Kenya Westgate missing drops to 39

A woman looks at a list of victims outside the Westgate Mall on 29 September 2013 in Nairobi

People light candles for the victims of the attack outside the Westgate Shopping Centre on 29 September 2013 in Nairobi, Kenya

The number of people unaccounted for after the Westgate shopping centre attack has gone down to 39 from 61, the Kenyan Red Cross says. The Kenyan Red Cross has said the number of missing in the Westgate shopping centre attack has gone down to 39 from an earlier figure of 61. Fourteen of the missing have been found alive and seven bodies were in the morgue, it said. The government has said 67 people were killed after al-Shabab militants stormed the Westgate centre in the capital, Nairobi, on 21 September.
MPs have started a probe into alleged intelligence failings over the attack. The Red Cross says some relatives were not updating them when they found people who had been reported as missing. A Red Cross tracing manager has told the BBC that "some were reports from people who could not get through to their relatives on the phone and thought they might have been at the mall". The organisation has been calling those who reported people missing for updates.

'Lapses'
Five militants were killed by the security forces during the four-day siege and 10 people have since been arrested, the authorities say.

Al-Shabab, a Somali Islamist group, said the attack was in retaliation for Kenya's military involvement in Somalia. Security sources have told the BBC that the militants rented a shop at Westgate in the weeks leading up to the siege.

Kenya's joint parliamentary defence and national security committees met briefly on Monday morning to begin their investigation into possible lapses in the country's security system.

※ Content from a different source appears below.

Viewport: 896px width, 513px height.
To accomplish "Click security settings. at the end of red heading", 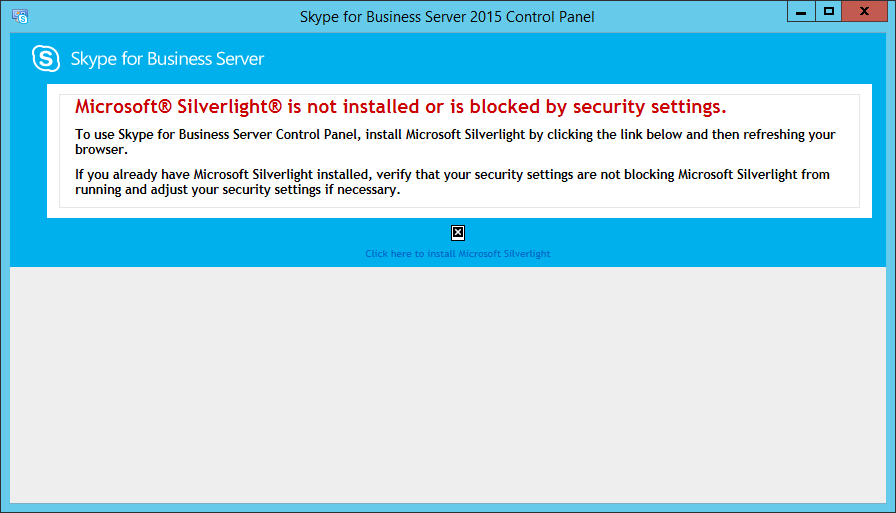I will tap(650, 107).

They have now adjourned and plan to visit Westgate later on Monday. They will start calling people on Tuesday to testify before the joint committees. Committee head Ndung'u Gethenji had said the questioning of the security chiefs, including the head of the National Intelligence Service (NIS), Michael Gichangi, would begin on Monday.

He told the BBC last week that "people need to know the exact lapses in the security system that possibly allowed this event to take place".

He also said they needed to understand "the anatomy of the entire rescue operation" amid allegations of confusion over who was in charge.

Kenyan newspapers have reported that the NIS warned a year ago of the presence of suspected al-Shabab militants in the capital and that they were planning suicide attacks, including on the Westgate shopping centre.